**Problems to solve:**
[a] Transcribe the passage of the blog post on what art is from "I don't think" to "well-communicated it is.".
[b] Render this sentence from the blog post on what art is in Spanish: "Both poetry and art are forms of expression in a totally human way."
[c] Carry the blog post on what art is further, picking up after its final sentence.

**Document:**

****************

Tuesday, April 14, 2009

What is art?

I've talked before about my belief that art is much more important than many "practical" or "scientific" people are likely to say. While the truth of the world, whatever that may be, certainly won't be found in art, people perceive the world in artistic, interpretive ways. Art is reality vis a vis the human. As such, I think art as far as humanity is concerned is at least of equal importance to more abstract, harder sciences like physics and chemistry.

As such, what we call art is pretty important. How do we define art and what makes legitimate art or ersatz art. Indeed, is it even possible to have ersatz art?

I've always felt that art as art is the opposite of poetry. Poetry is eliciting images with words, while art is eliciting words with images. While they could both be considered "art," I don't say a beautiful poem is artistic, I say it's beautifully poetic. Both poetry and art are forms of expression in a totally human way. Truly, art can only be human, since whatever we find communcative does so on an emotional level, and our emotions are an evolutionary construct unique to us. We have no idea what an alien species would consider art because we don't understand their condition.

The art OF something is any non-quantitative analysis of an endeavor. The art of talking/flying/fencing/war. Anything that is quantitative necessarily becomes science or at least science-like.

I don't think there really is such a thing as bad or good art, only what underlies the art can be good or bad. Two books are fundamentally different, it's just that one book can be a hollow, inane story while another can be a complex masterpiece. The underlying message is what matters and how complex and well-communicated it is.

****************

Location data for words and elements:
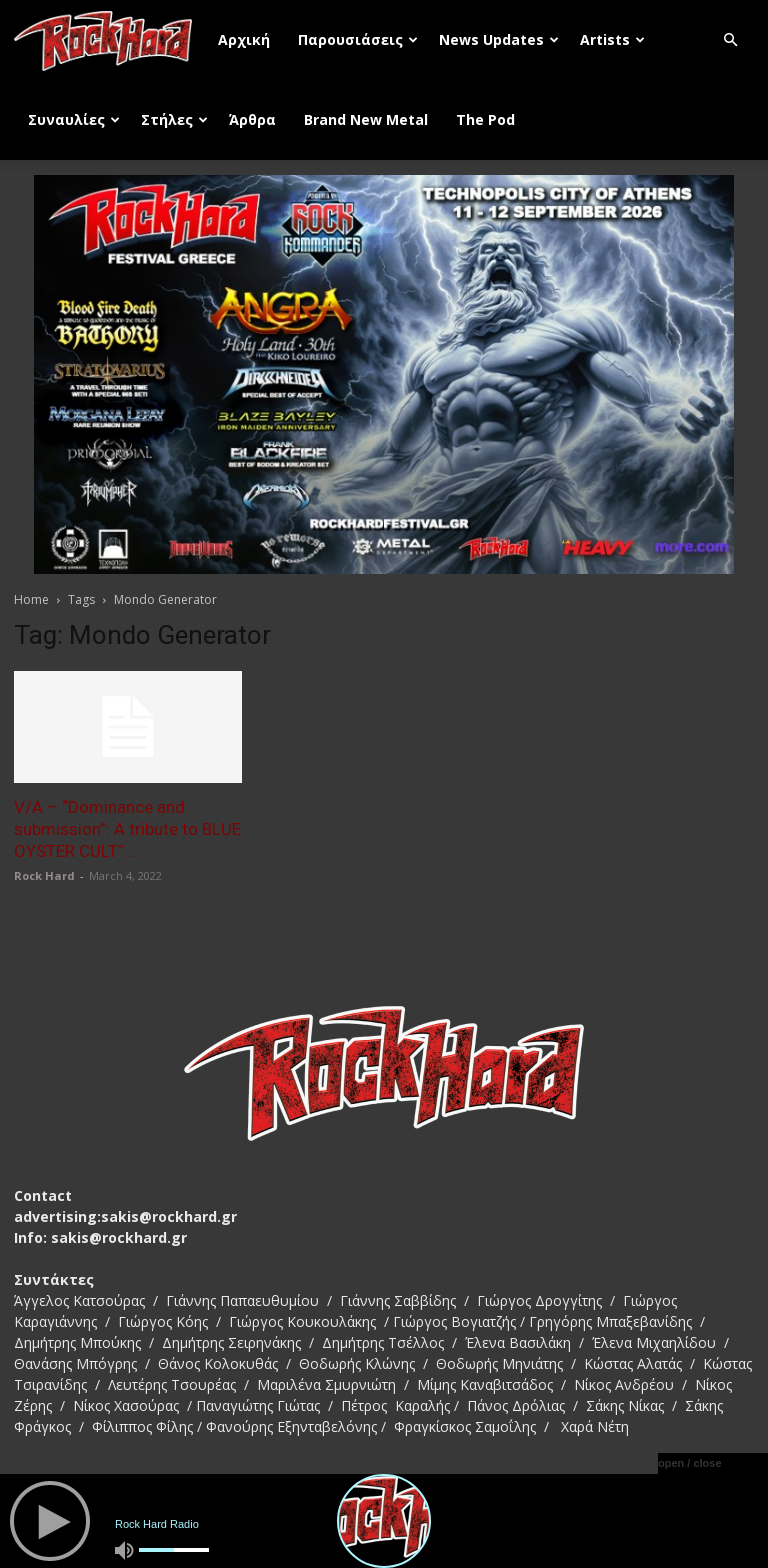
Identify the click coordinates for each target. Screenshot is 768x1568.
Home (31, 599)
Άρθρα (252, 119)
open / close (690, 1463)
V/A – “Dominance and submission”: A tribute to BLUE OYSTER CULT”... (127, 829)
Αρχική (244, 39)
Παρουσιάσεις (358, 39)
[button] (730, 40)
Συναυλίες (74, 119)
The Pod (485, 119)
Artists (612, 39)
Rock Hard (44, 875)
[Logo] (109, 40)
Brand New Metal (366, 119)
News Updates (499, 39)
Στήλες (174, 119)
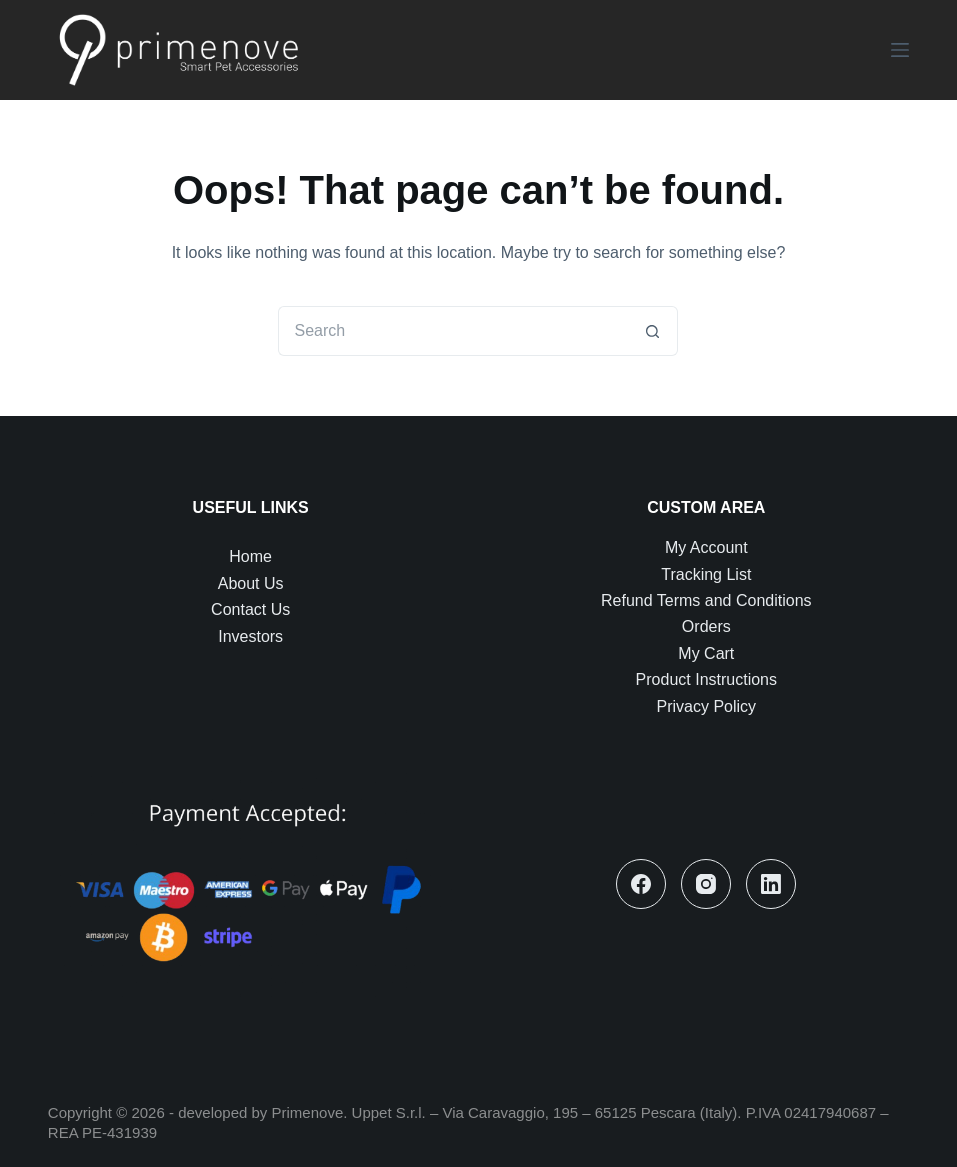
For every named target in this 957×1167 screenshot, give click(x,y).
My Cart (706, 653)
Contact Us (250, 609)
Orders (706, 626)
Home (250, 556)
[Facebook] (641, 884)
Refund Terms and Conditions (706, 600)
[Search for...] (453, 331)
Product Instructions (706, 679)
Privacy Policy (707, 706)
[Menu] (900, 50)
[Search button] (653, 331)
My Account (706, 547)
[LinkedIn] (771, 884)
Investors (250, 636)
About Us (251, 583)
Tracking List (706, 574)
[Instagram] (706, 884)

****************

**Answers in order:**
[a]
I don't think there really is such a thing as bad or good art, only what underlies the art can be good or bad. Two books are fundamentally different, it's just that one book can be a hollow, inane story while another can be a complex masterpiece. The underlying message is what matters and how complex and well-communicated it is.

[b] Tanto la poesía como el arte son formas de expresión de una manera totalmente humana.

[c]
I guess to what degree skill allows the expression of those underlying ideas could be considered to be good or bad art. But that doesn't really make it better "art," it just makes it a better painting, and a good painting can have a great deal of, or next to no, artistic merit.

But the skill with which the former is exercised must always be taken into account, so in that sense, ersatz art can exist. But it's not specifically ersatz in its creation, since its creation might have had no artistic motivation at all. The art may exist in interpretation alone.

For example, I read two abstract poems. Neither is grammatically or syntactically coherent. It's chaos in words. But one is poetry, the other is nonsense. The first was written by a master of the language, who has proven in the past to write beauttifully coherent poetry. The second was garbled nonsense written by someone who doesn't even speak the language. Art and poetry are both expression, and if the artist or poet doesn't have the requisite tools for expression, than it can't be art.

But say I don't know the second poem was written by someone who doesn't know the language. I may read it and find it to be a powerfully moving poem. Even though the end result is the same, I don't think it's art. Art is expression, not interpretation. I can have a moving experience looking at a grand vista, but that's not art. It's not human. If we put the onus on the interpreter, anything can become art and render the label useless.

But back to assertion that art is the usage of imagery to elicit words. I say words as opposed to emotions because our world, truly our very selves, are constructed of words. While happiness and fear are both abstract emotions, we operate on our interpretations of them and application of words as labels to fully define each emotion. For example, fear and elation, physiologically, are very similar. Similar levels of neurotransmitters and hormones, but our interpretations of each emotion are radically different.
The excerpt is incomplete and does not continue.